1 out of 3 in Classics field is comfortable with the transition. This is relative high.
Faculty on the issue of preservation and archiving of e-resources
Long-term preservation of electronic journals—how important? This is consistent across all disciplines, rating as very important.
How happy are they with the state of archiving for long term?
High satisfaction as a whole, but they don’t really want to get into the nitty gritty details of how to do it.
Librarians on the preservation and archiving issue?
How important now and in five years?
Very high priority, similar to the faculty. But place a much heavier importance on the the future (in five years).
Preservation of Hard Copies?
Faculty? — Higher if you ask them if important for some libraries but not mine. In other words it is important for someone to do it but not necessarily my library.

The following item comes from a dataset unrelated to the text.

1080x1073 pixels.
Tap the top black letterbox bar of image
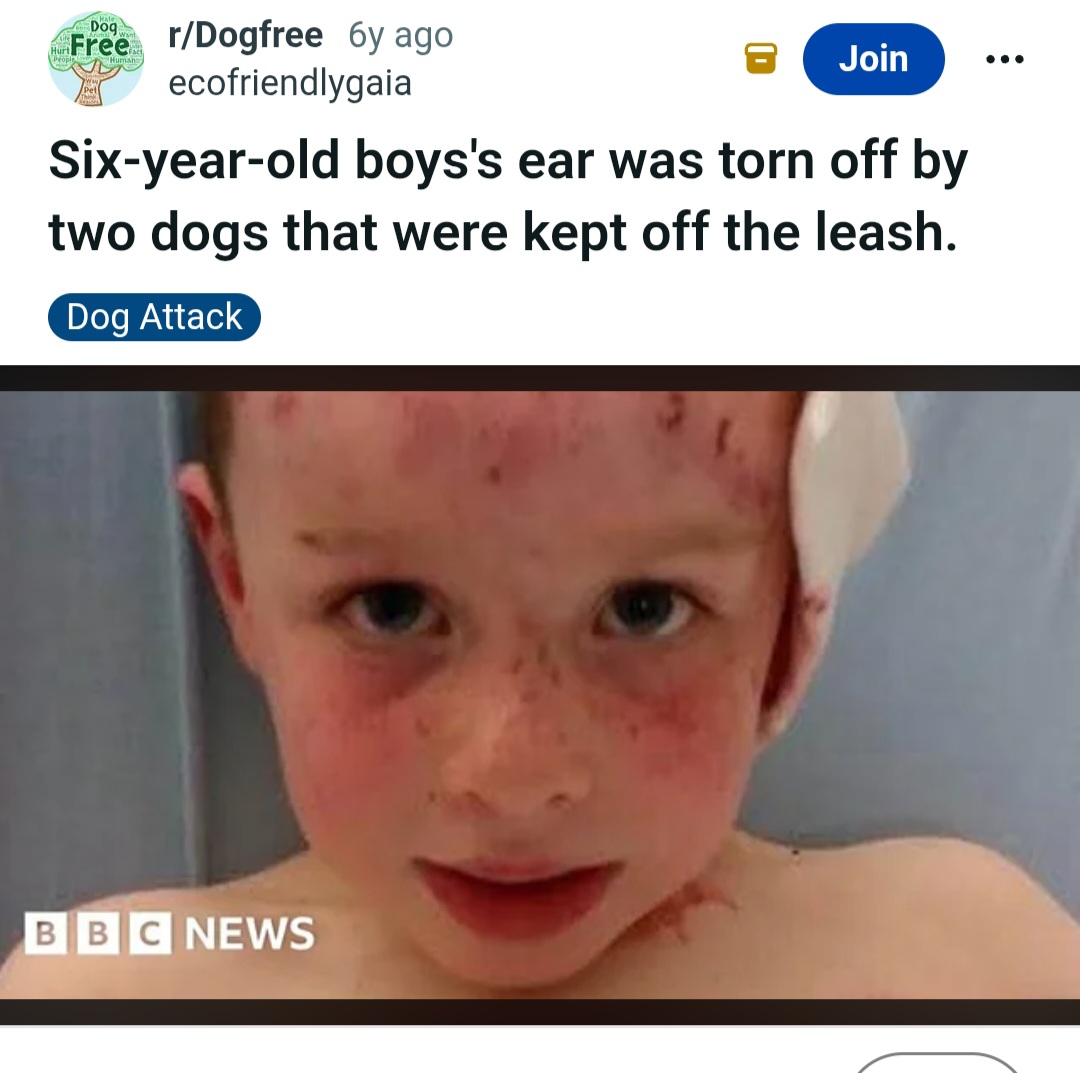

Ithaka is doing a research study to find out how many copies are important to keep in hard copy.
Librarians?
How important to preserving hard copy of reference material, journals, etc.?
Very important now but not as much in 5 years
It shows how important it is that the ARL libraries actually do take the lead with preservation. We really do need to think about this problem.
Value of Library Functions 2003 vs 2006
Survey looked at three functions:
1. Library as a starting point or gateway for locating information for my research (GATEWAY)
2. The library pays for resources I need (BUYER)
3. Library as a repository of resources–archives, preserves and keeps track of resources (ARCHIVE)
Buyer – even across both years
Gateway – down in 2006, decrease is mostly from the science disciplines. Are scholars googling more from their desk instead of using library resources, and is this bad? What does this mean for libraries?
Archive – even across both years.
Digital Repositories
Librarians – Does your institution have a digital repository for any kind of scholarly material? As would be expected the digital repositories are most widely available at the largest institutions. But even for the smaller institutions, digital repositories are seen as a very important function of the library.
For Librarians the top goal for a digital repository is the archiving and preserving institutional intellectual assets — 87%.
Contributing to a new framework for scholarly communication is also important, 47%.
For Faculty – Changing scholarly communication is low for faculty. Probable because they have a larger stake in the present system.
Faculty also do not know if there institution even has a digital repository.